Psychology Department Conducts Study to Observe Student Reactions to Broken Espresso Machine

HAMILTON, NY—Early Monday of this week, the Psychology Department began a new study investigating the psychological effects of espresso withdrawals. In the span of twenty-four hours, the espresso machines in both Hieber Cafe and Frank Dining Hall have mysteriously “broken.” Regarding the incident, one student reportedly said, “I have to drink coffee coffee? Like a plebeian?”

Another student, upon seeing the “Broken Espresso Machine” sign, reportedly burst out into hysterics and hurled his backpack across Frank, concussing another student while simultaneously toppling both waffle irons.

One student reported just missing her daily life talk with the Frank barista, who, like crème brûlée, is tough on the outside but on the inside is warm, sweet, and made of egg custard.
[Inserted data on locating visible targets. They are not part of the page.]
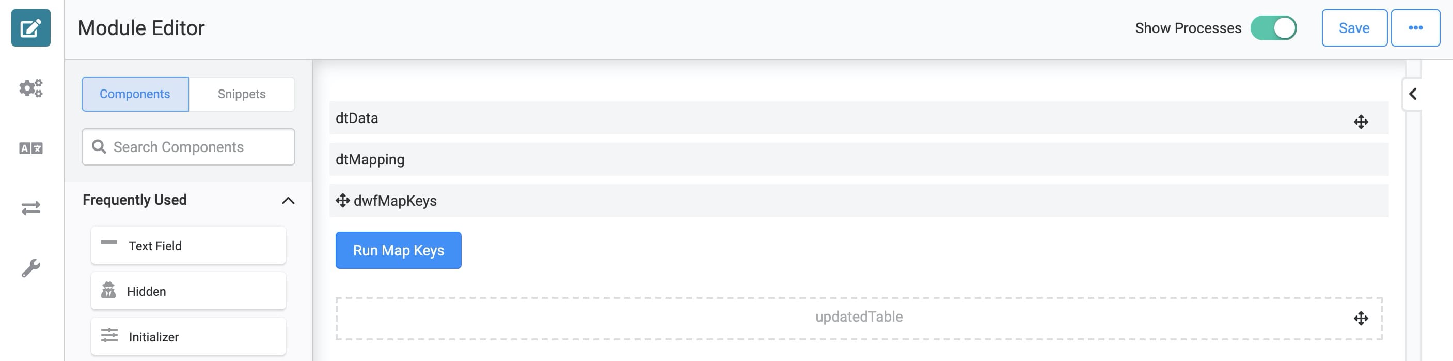Open the settings gears icon in sidebar

tap(30, 88)
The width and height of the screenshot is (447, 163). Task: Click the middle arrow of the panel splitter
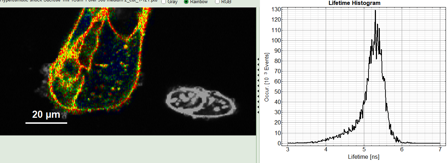coord(258,86)
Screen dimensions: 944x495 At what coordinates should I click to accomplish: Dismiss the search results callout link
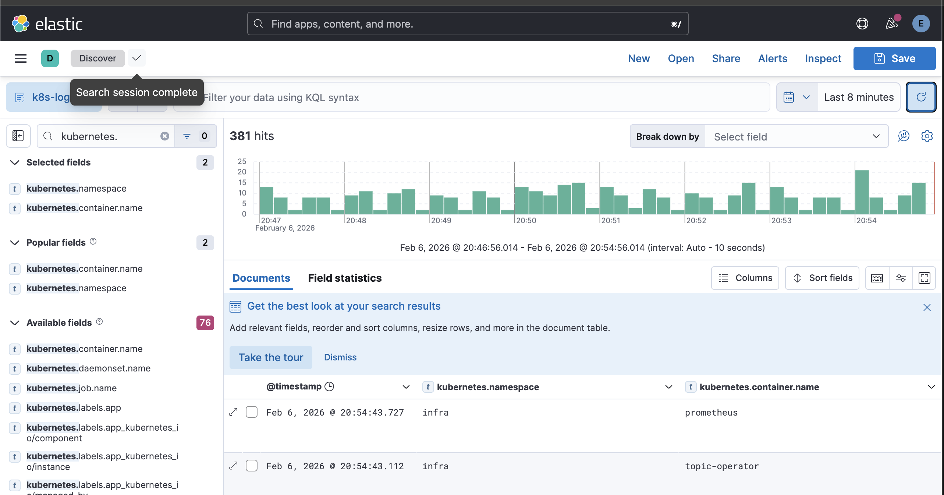coord(340,357)
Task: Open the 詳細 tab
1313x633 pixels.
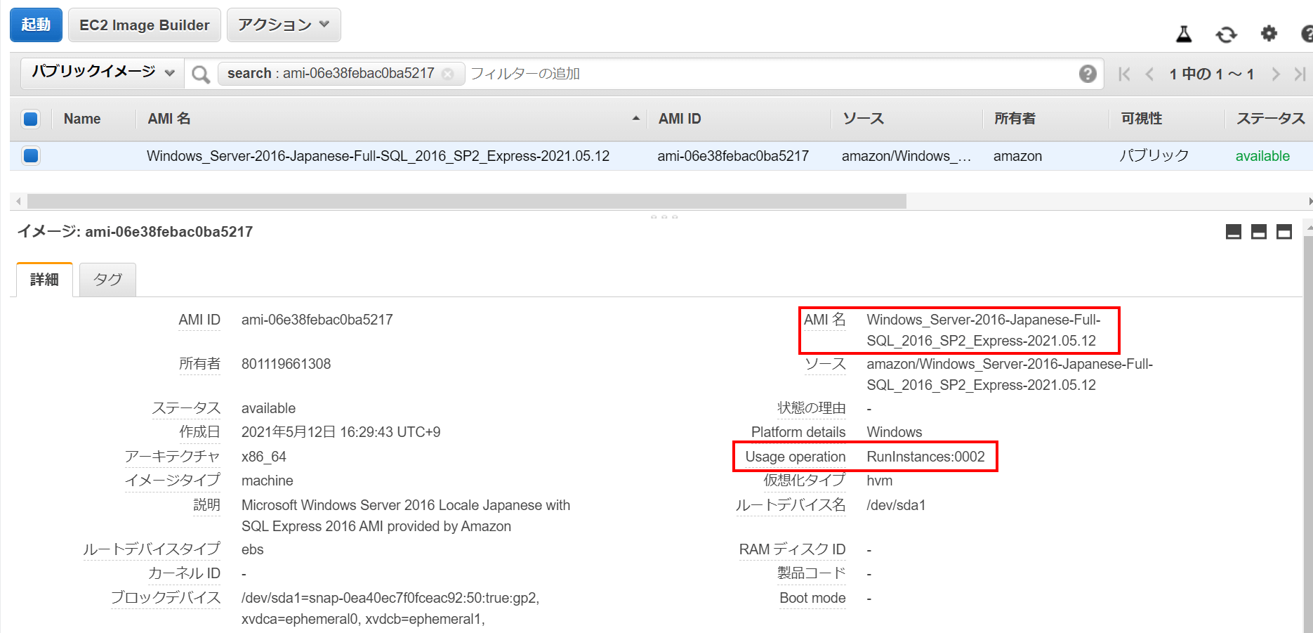Action: [x=44, y=279]
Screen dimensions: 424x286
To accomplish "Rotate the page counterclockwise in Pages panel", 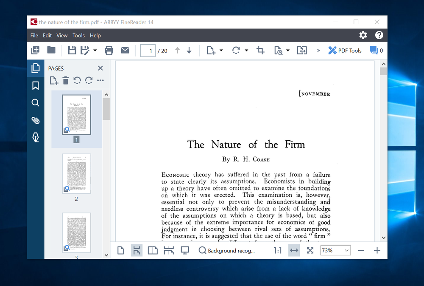I will click(77, 80).
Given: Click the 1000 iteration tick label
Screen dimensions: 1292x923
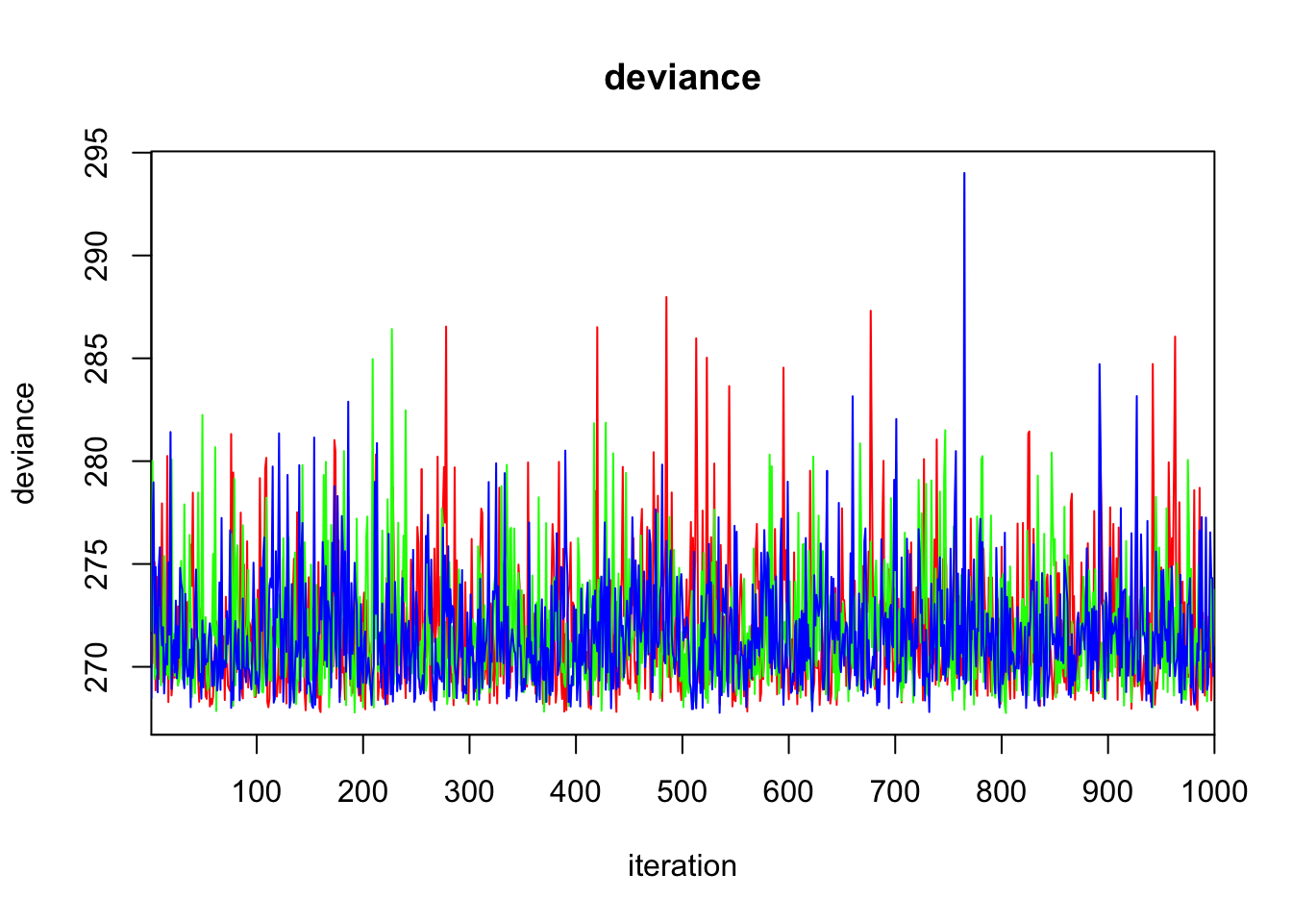Looking at the screenshot, I should [1213, 791].
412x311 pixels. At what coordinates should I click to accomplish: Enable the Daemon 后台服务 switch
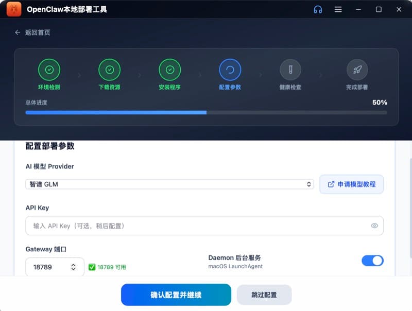tap(372, 261)
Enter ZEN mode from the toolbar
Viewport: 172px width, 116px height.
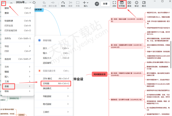click(114, 4)
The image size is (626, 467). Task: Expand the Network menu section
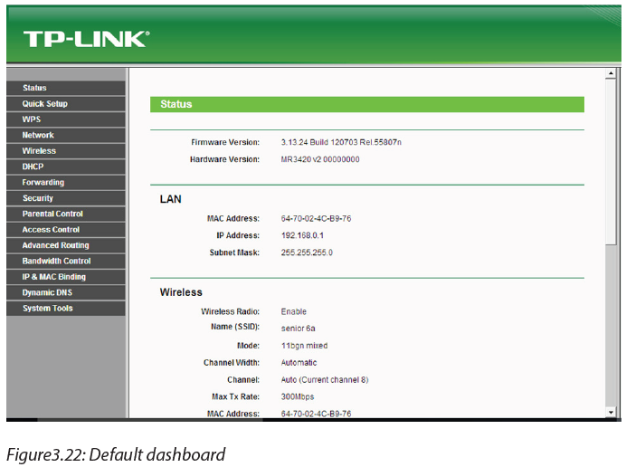pyautogui.click(x=66, y=135)
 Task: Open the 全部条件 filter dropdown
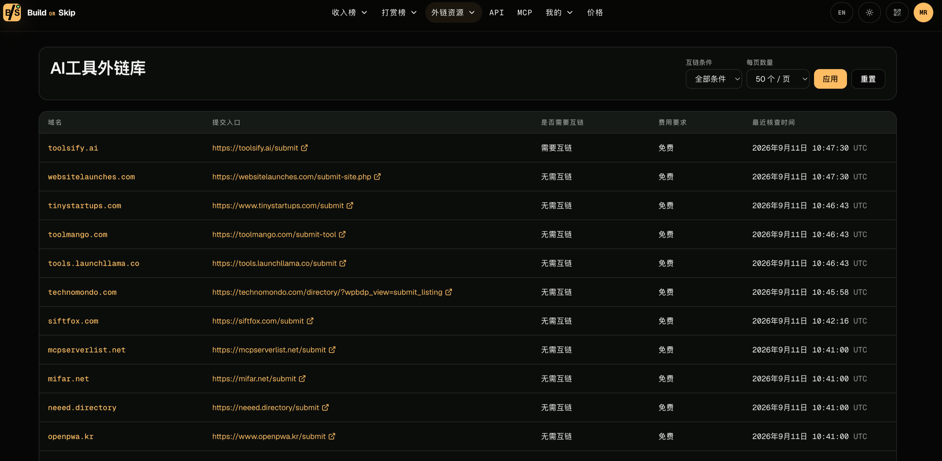(713, 79)
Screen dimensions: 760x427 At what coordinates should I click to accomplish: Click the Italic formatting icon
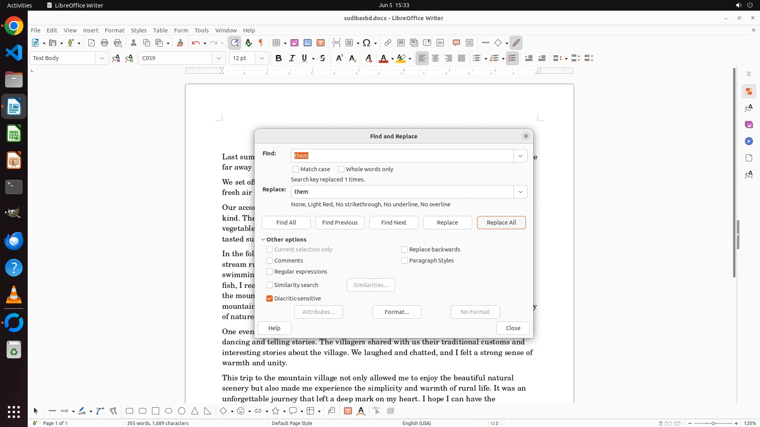coord(292,58)
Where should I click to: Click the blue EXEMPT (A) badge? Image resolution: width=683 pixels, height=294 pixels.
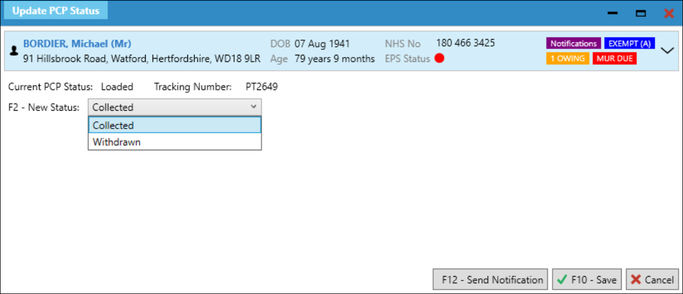coord(629,44)
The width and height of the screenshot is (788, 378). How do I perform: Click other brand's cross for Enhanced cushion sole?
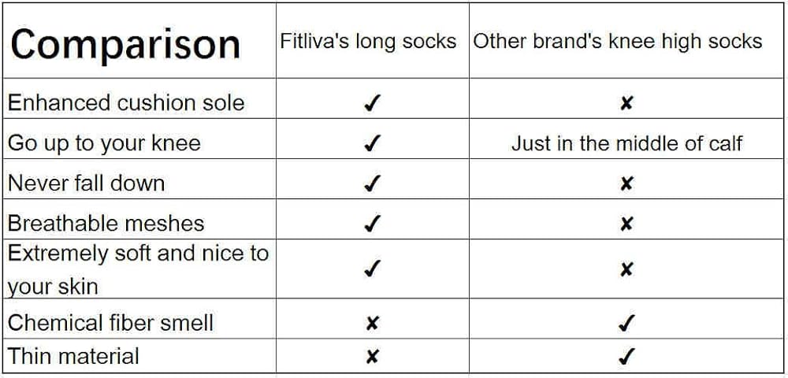pyautogui.click(x=626, y=103)
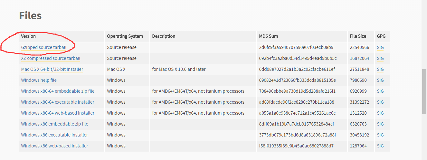Click SIG for Windows x86 web-based installer
This screenshot has height=160, width=427.
tap(380, 146)
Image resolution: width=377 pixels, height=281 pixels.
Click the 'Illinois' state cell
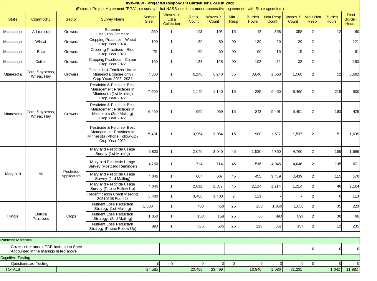click(13, 216)
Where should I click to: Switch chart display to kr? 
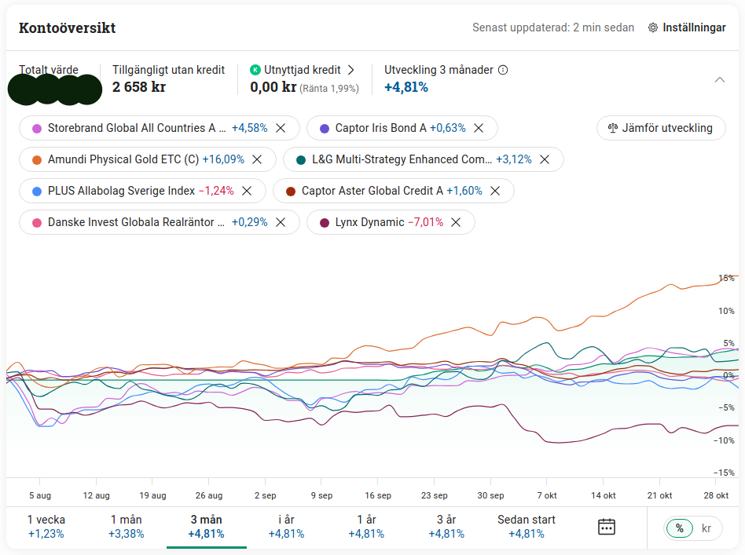click(x=706, y=528)
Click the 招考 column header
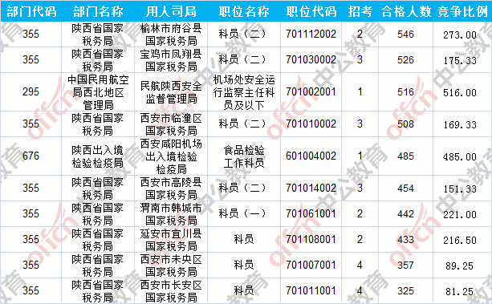 pyautogui.click(x=360, y=11)
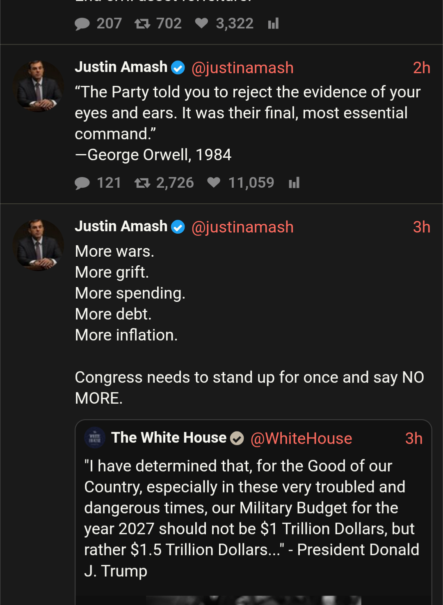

The Psychology Department did not predict the extremity of students’ reactions and acknowledged that the widespread anger could culminate in riots. In addition, many parents are making threats in their Facebook group to discontinue donations if this espresso-less travesty persists. Due to the extremity of the threats, the administration has promised to return espresso machines to both locations effective immediately. President Casey reportedly told the Psychology Department to keep their experiments in the Olin basement. Though the experiment was cut short, results will eventually be posted on a giant poster that no one will ever read.